3. «Государства, расположенные в центре географического региона, имеют тенденцию с течением времени дробиться на более мелкие единицы» 22.

4. «Кумулятивные процессы приводят к периодическому долговременному упрощению с массивными гонками вооружения и решающими войнами между немногими противниками» 23.

5. «Чрезмерное расширение приводит к ресурсному напряжению и государственной дезинтеграции» 24.

Некоторые эволюционные законы макроуровня. (о долговременных изменениях обществ и исторических систем)

Закон культурной эволюции Лесли Уайта: «При прочих равных условиях, культура развивается по мере того, как увеличивается количество энергии, потребляемое в год на душу населения, либо по мере роста эффективности орудий труда, при помощи которых используется энергия» 25.

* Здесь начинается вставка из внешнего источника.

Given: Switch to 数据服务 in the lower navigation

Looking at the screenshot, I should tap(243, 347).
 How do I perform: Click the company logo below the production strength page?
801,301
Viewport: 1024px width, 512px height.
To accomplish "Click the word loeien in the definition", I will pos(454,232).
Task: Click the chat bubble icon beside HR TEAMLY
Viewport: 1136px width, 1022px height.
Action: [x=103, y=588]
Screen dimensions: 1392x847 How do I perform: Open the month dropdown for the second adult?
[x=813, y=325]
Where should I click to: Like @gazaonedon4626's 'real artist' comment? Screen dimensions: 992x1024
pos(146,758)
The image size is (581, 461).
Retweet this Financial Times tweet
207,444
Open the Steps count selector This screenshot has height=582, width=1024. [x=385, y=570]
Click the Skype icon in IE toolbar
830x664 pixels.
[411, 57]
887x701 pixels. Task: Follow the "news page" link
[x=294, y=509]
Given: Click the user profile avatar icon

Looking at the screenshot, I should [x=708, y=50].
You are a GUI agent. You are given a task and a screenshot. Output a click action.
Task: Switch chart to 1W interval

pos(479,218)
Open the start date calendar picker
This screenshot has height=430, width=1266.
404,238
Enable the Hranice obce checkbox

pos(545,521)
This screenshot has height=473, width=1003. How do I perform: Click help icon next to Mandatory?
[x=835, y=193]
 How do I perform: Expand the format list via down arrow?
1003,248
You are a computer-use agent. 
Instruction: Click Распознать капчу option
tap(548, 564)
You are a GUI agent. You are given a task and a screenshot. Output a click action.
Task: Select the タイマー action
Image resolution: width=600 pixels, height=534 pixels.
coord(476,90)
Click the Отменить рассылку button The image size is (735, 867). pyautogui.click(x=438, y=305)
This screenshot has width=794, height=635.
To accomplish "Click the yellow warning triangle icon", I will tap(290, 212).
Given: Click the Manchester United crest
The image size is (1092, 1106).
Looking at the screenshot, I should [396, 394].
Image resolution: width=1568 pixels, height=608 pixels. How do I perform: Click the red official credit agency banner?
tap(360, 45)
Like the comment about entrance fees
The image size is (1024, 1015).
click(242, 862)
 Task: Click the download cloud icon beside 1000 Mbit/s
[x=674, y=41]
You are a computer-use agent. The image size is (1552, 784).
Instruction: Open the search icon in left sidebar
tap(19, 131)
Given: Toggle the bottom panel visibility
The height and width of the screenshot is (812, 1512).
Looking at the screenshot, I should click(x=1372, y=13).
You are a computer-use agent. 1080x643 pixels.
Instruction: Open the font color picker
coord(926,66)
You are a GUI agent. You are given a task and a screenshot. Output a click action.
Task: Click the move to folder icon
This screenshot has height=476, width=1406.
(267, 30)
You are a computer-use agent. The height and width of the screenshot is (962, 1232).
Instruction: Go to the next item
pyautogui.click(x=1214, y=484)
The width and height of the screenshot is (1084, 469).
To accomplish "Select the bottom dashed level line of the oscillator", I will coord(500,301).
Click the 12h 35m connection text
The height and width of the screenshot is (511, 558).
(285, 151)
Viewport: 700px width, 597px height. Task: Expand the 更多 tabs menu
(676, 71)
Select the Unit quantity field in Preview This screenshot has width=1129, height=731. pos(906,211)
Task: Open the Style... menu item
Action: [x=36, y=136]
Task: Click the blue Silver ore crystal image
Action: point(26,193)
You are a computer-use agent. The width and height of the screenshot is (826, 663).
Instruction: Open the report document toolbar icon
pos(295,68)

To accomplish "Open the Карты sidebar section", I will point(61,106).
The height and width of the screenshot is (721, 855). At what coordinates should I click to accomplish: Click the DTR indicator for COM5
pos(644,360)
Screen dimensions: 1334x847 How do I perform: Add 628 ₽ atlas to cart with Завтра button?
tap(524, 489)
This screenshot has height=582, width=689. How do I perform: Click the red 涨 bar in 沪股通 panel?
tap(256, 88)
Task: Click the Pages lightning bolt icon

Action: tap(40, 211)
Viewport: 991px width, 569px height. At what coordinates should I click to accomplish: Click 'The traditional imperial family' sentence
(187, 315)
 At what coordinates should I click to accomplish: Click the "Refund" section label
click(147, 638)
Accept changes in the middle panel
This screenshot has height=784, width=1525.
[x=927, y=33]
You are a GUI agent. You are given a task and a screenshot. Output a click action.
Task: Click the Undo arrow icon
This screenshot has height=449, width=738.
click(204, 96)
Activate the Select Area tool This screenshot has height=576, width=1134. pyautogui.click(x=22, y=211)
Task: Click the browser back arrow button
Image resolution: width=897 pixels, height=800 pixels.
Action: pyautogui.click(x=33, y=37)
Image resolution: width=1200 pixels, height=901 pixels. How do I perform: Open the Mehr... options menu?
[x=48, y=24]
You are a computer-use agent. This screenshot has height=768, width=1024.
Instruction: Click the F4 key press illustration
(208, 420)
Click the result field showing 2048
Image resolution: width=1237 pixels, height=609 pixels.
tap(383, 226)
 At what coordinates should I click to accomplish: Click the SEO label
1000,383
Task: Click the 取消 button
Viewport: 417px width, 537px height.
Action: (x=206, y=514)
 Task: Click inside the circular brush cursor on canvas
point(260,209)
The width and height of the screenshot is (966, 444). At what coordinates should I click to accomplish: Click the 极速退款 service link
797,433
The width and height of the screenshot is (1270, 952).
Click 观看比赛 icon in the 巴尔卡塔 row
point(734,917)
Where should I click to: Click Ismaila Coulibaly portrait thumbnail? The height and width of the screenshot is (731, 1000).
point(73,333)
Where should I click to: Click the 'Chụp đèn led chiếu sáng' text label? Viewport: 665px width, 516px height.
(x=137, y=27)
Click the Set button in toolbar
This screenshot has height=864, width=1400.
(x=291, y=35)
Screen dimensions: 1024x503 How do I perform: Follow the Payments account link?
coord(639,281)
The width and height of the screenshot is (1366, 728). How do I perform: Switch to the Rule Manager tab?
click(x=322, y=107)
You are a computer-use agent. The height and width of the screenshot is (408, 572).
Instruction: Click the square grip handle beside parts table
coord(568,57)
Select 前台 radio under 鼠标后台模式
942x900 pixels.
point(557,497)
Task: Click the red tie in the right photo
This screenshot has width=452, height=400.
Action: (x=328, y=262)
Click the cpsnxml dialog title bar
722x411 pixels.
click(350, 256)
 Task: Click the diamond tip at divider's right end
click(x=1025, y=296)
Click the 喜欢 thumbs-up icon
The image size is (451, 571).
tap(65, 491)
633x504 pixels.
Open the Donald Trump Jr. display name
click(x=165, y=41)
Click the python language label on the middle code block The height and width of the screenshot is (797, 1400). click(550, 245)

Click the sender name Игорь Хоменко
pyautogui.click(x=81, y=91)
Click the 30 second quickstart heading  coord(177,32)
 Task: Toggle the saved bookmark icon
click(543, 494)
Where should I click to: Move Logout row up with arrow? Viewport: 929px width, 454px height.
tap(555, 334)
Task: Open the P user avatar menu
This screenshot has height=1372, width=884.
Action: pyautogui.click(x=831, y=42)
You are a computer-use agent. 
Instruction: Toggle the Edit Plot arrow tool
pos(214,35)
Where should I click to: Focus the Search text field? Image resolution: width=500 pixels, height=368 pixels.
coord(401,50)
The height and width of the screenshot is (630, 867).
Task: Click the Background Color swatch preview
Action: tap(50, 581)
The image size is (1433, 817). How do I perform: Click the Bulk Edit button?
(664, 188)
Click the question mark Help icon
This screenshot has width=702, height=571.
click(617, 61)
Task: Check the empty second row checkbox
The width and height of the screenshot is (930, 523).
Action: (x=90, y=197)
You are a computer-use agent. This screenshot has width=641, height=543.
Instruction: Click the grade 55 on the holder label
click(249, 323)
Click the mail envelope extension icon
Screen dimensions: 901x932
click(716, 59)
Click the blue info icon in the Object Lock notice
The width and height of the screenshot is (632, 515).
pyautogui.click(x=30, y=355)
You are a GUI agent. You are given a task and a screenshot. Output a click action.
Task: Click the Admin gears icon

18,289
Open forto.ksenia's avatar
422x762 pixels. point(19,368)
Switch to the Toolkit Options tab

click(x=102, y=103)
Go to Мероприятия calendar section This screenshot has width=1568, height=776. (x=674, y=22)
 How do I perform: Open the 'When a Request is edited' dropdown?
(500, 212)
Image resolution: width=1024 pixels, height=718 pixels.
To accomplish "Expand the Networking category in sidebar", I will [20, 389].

Закон эволюционного потенциала Элмана Сервиса: «Чем более специализирована и приспособлена форма в данной эволюционной стадии, тем меньше ее потенциал для прохождения в следующую стадию» 26.

Принцип Гудсблома о сопряженности контроля и зависимости. Чем больший контроль обретают люди над некоторым ресурсом, тем в большей степени они не могут в последующем обойтись без него и тем самым становятся более зависимыми от этого ресурса 27.

Закон Карнейро о зависимости политической эволюции от стесненности. В доиндустриальную эпоху при географической или социальной стесненности (circumscription), препятствующей миграции из богатой ресурсами зоны, со временем, вследствие демографического роста и расселения, непременно появляются дефицит земли, войны за землю, укрупнение политических единиц, усложнение их организационной структуры, принудительная интенсификация производительных и транспортных технологий, что приводит к политической эволюции: объединению деревень в вождества (чифдомы), формированию прото- и квазигосударств, затем настоящих государств и завоевательных империй 28.

Закон зависимости количества организационных черт от численности населения по Карнейро:

N = p2/3

где N — количество организационных черт общества (вычисляемое по строгой достаточно объективной методике), p — численность населения этого общества, а 2/3 — экспонента, указывающая на скорость с которой возрастает число организационных черт общества при росте его населения [Carneiro, 2000, P. 241].

Закон порядка появления культурных черт по Карнейро: «Степень регулярности относительного порядка появления любых двух черт [в любом отдельном обществе] прямо пропорциональна эволюционному расстоянию между ними; чем больше эволюционная дистанция, тем больше данная регулярность» [Ibid. P.251].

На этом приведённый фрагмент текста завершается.